- Work required -
Replace every occurrence of "screenshot" with "screen capture" in the data below, and reproduce the rest of the data unchanged.

◆ ◆ ◆ ◆ ◆

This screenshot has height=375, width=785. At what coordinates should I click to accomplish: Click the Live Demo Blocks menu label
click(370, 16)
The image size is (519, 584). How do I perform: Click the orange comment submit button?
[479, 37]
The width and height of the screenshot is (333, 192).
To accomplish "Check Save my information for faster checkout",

◆ ◆ ◆ ◆ ◆

- Output for this exercise -
This screen capture has height=375, width=785. At what coordinates should I click to accomplish: Click the Live Demo Blocks menu label
click(370, 16)
The image size is (519, 584). How do I perform: Click the orange comment submit button?
[479, 37]
The width and height of the screen capture is (333, 192).
To accomplish "Check Save my information for faster checkout",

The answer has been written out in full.